WHAT IS EXPECTED:
Return the part of the passage on diagonalization from "Diagonalization and Powers" up to and including "solve difference equations.", copied word for word.

EXCERPTED TEXT:
·····

Diagonalization and Powers of A

We know how to find eigenvalues and eigen vectors. In this lecture we learn to diagonalize any matrix that has \(n\) independent eigenvectors and see how diagonalization simplifies calculations. The lecture concludes by using eigenvalues and eigenvectors to solve difference equations.

·····

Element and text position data
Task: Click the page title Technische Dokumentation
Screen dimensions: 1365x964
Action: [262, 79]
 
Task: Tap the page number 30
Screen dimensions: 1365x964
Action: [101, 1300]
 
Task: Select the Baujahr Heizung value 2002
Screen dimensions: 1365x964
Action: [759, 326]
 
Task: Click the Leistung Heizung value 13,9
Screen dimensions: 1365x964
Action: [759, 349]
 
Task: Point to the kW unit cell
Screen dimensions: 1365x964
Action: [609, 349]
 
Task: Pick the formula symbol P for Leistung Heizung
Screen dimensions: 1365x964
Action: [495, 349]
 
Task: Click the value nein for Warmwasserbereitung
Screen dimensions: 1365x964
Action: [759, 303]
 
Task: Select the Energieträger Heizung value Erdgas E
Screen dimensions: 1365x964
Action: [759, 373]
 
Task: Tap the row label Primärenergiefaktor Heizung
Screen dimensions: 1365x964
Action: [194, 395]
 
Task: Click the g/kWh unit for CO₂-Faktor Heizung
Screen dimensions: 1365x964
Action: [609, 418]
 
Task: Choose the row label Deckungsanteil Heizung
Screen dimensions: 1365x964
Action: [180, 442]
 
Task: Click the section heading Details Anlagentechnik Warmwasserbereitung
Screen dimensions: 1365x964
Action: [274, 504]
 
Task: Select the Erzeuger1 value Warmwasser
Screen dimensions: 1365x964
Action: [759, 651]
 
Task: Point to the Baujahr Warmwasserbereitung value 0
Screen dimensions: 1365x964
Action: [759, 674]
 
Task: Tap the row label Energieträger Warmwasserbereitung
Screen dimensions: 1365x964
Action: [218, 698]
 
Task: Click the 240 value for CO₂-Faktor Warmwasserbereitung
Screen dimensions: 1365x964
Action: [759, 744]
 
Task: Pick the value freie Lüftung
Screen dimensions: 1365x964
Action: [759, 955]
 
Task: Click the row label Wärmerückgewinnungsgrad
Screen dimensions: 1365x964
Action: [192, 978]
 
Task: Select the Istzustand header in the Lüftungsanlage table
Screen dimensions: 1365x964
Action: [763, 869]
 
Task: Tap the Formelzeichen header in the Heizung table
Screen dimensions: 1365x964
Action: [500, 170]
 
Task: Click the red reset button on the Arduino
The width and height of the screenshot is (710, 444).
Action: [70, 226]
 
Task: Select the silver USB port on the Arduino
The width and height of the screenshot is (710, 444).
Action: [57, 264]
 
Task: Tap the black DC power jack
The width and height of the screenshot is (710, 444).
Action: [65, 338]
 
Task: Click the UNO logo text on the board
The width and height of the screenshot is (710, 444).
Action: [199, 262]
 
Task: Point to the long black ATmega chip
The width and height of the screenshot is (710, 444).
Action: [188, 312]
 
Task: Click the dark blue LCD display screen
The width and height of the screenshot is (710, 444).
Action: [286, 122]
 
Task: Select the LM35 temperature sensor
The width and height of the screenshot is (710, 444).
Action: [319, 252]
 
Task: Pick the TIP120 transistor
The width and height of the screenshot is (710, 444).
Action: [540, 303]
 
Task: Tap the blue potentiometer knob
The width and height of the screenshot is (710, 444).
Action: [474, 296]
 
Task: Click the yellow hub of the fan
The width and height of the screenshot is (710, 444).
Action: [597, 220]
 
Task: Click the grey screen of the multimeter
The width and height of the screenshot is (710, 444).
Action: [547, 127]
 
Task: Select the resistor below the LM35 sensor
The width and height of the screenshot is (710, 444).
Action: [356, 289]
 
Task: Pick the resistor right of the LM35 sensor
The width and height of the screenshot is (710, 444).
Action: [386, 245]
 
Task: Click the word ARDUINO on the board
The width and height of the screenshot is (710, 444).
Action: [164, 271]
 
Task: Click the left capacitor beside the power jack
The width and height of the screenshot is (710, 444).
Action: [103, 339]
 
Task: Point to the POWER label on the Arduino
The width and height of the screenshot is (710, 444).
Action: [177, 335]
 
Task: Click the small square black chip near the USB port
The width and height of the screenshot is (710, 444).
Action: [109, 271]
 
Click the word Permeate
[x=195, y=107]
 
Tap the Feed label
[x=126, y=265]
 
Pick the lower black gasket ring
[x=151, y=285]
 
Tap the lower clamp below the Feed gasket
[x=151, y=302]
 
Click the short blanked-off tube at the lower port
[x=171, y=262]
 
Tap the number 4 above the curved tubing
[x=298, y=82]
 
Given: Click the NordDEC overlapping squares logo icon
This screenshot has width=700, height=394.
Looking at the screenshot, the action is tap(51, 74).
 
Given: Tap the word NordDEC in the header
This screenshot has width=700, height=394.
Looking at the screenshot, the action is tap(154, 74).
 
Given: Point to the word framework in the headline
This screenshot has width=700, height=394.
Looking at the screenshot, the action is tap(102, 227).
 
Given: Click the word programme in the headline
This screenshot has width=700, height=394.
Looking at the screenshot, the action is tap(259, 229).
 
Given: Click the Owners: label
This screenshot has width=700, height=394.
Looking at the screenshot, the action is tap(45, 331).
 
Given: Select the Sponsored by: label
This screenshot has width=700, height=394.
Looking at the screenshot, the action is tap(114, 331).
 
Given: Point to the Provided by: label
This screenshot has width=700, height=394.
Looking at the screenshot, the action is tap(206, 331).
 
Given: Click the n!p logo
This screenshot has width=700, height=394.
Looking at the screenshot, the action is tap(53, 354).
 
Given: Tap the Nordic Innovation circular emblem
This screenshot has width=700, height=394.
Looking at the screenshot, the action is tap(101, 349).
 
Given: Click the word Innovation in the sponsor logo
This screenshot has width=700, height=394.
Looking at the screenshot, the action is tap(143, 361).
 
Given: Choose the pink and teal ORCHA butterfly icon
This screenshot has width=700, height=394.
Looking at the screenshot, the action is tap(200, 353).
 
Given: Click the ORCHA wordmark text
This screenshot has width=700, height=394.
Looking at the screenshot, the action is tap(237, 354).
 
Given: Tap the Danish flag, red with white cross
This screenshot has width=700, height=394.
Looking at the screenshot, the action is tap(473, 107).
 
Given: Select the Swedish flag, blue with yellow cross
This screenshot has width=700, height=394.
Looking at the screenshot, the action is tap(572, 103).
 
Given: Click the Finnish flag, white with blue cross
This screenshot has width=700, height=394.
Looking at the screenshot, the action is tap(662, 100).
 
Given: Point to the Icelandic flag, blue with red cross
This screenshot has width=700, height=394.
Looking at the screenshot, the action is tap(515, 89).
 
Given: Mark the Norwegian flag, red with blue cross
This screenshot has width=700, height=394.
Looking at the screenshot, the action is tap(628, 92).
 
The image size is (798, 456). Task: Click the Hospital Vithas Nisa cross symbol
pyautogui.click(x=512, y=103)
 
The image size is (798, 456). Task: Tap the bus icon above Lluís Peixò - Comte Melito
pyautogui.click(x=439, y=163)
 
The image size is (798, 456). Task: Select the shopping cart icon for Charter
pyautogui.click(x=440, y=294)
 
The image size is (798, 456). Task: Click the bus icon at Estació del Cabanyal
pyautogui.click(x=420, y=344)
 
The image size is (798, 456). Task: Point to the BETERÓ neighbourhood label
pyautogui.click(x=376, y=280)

·····

EXERCISE OUTPUT:
Diagonalization and Powers of A

We know how to find eigenvalues and eigen vectors. In this lecture we learn to diagonalize any matrix that has \(n\) independent eigenvectors and see how diagonalization simplifies calculations. The lecture concludes by using eigenvalues and eigenvectors to solve difference equations.